Try it:
Write out every entry again exactly as it stands.

● ● ● ● ● ● ●

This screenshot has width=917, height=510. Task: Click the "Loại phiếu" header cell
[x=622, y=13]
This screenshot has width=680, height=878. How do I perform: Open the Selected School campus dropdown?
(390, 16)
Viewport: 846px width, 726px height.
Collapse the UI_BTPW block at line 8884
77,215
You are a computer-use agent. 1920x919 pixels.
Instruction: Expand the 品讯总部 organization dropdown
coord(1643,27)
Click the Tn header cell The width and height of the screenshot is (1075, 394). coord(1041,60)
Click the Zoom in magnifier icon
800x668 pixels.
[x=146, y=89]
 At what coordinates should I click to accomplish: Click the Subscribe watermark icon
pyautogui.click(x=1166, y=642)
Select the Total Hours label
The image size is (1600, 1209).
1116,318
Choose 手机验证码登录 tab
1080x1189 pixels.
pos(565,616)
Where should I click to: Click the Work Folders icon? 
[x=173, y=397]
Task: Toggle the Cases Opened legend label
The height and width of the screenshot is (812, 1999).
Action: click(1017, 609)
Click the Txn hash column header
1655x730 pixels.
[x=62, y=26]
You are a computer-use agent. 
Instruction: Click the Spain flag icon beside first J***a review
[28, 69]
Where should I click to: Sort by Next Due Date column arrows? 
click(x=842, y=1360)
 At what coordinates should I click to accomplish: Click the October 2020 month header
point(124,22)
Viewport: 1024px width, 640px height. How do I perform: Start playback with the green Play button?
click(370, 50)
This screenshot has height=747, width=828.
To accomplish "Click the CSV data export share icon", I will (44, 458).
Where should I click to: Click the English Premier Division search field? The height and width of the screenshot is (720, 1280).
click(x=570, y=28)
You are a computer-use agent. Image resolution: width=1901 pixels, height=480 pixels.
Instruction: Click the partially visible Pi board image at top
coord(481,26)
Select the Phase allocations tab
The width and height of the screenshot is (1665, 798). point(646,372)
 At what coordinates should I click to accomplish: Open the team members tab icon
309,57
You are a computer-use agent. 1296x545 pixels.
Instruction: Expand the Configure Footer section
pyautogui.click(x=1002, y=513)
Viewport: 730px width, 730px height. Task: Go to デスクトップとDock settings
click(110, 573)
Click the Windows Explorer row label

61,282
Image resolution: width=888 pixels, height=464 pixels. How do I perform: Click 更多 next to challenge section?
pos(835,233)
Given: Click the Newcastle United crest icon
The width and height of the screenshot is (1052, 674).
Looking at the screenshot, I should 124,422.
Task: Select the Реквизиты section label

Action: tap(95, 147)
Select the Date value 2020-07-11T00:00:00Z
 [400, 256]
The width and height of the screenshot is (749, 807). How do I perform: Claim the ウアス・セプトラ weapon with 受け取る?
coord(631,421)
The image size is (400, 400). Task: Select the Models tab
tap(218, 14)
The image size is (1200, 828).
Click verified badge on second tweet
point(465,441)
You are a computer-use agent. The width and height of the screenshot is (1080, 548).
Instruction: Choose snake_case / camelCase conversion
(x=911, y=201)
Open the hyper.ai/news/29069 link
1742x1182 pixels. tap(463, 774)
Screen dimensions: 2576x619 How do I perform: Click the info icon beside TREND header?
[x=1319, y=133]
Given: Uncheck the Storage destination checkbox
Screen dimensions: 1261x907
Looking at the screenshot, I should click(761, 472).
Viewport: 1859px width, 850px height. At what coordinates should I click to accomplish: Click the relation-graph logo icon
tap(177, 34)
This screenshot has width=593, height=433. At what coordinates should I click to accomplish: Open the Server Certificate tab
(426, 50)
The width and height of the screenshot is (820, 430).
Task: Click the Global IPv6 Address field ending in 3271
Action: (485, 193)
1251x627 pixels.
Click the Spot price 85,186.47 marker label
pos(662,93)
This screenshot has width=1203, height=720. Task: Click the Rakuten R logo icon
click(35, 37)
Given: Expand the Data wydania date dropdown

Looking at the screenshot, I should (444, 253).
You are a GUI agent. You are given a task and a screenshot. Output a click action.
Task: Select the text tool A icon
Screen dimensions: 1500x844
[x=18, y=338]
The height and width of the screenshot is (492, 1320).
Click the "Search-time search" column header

● ● ● ● ● ● ●

Response for this exercise:
This screenshot has width=917, height=510. Task: Click the "Loại phiếu" header cell
[x=622, y=13]
This screenshot has width=680, height=878. How do I perform: Open the Selected School campus dropdown?
(390, 16)
Viewport: 846px width, 726px height.
Collapse the UI_BTPW block at line 8884
77,215
You are a computer-use agent. 1920x919 pixels.
Instruction: Expand the 品讯总部 organization dropdown
coord(1643,27)
Click the Tn header cell The width and height of the screenshot is (1075, 394). coord(1041,60)
Click the Zoom in magnifier icon
800x668 pixels.
[x=146, y=89]
 At what coordinates should I click to accomplish: Click the Subscribe watermark icon
pyautogui.click(x=1166, y=642)
Select the Total Hours label
The image size is (1600, 1209).
1116,318
Choose 手机验证码登录 tab
1080x1189 pixels.
pos(565,616)
Where should I click to: Click the Work Folders icon? 
[x=173, y=397]
Task: Toggle the Cases Opened legend label
The height and width of the screenshot is (812, 1999).
Action: click(1017, 609)
Click the Txn hash column header
1655x730 pixels.
[x=62, y=26]
You are a computer-use agent. 
Instruction: Click the Spain flag icon beside first J***a review
[28, 69]
Where should I click to: Sort by Next Due Date column arrows? 
click(x=842, y=1360)
 At what coordinates should I click to accomplish: Click the October 2020 month header
point(124,22)
Viewport: 1024px width, 640px height. How do I perform: Start playback with the green Play button?
click(370, 50)
This screenshot has height=747, width=828.
To accomplish "Click the CSV data export share icon", I will (44, 458).
Where should I click to: Click the English Premier Division search field? The height and width of the screenshot is (720, 1280).
click(x=570, y=28)
You are a computer-use agent. Image resolution: width=1901 pixels, height=480 pixels.
Instruction: Click the partially visible Pi board image at top
coord(481,26)
Select the Phase allocations tab
The width and height of the screenshot is (1665, 798). point(646,372)
 At what coordinates should I click to accomplish: Open the team members tab icon
309,57
You are a computer-use agent. 1296x545 pixels.
Instruction: Expand the Configure Footer section
pyautogui.click(x=1002, y=513)
Viewport: 730px width, 730px height. Task: Go to デスクトップとDock settings
click(110, 573)
Click the Windows Explorer row label

61,282
Image resolution: width=888 pixels, height=464 pixels. How do I perform: Click 更多 next to challenge section?
pos(835,233)
Given: Click the Newcastle United crest icon
The width and height of the screenshot is (1052, 674).
Looking at the screenshot, I should 124,422.
Task: Select the Реквизиты section label

Action: tap(95, 147)
Select the Date value 2020-07-11T00:00:00Z
 [400, 256]
The width and height of the screenshot is (749, 807). How do I perform: Claim the ウアス・セプトラ weapon with 受け取る?
coord(631,421)
The image size is (400, 400). Task: Select the Models tab
tap(218, 14)
The image size is (1200, 828).
Click verified badge on second tweet
point(465,441)
You are a computer-use agent. The width and height of the screenshot is (1080, 548).
Instruction: Choose snake_case / camelCase conversion
(x=911, y=201)
Open the hyper.ai/news/29069 link
1742x1182 pixels. tap(463, 774)
Screen dimensions: 2576x619 How do I perform: Click the info icon beside TREND header?
[x=1319, y=133]
Given: Uncheck the Storage destination checkbox
Screen dimensions: 1261x907
Looking at the screenshot, I should click(761, 472).
Viewport: 1859px width, 850px height. At what coordinates should I click to accomplish: Click the relation-graph logo icon
tap(177, 34)
This screenshot has width=593, height=433. At what coordinates should I click to accomplish: Open the Server Certificate tab
(426, 50)
The width and height of the screenshot is (820, 430).
Task: Click the Global IPv6 Address field ending in 3271
Action: (485, 193)
1251x627 pixels.
Click the Spot price 85,186.47 marker label
pos(662,93)
This screenshot has width=1203, height=720. Task: Click the Rakuten R logo icon
click(35, 37)
Given: Expand the Data wydania date dropdown

Looking at the screenshot, I should (444, 253).
You are a GUI agent. You are given a task and a screenshot. Output a click action.
Task: Select the text tool A icon
Screen dimensions: 1500x844
[x=18, y=338]
The height and width of the screenshot is (492, 1320).
Click the "Search-time search" column header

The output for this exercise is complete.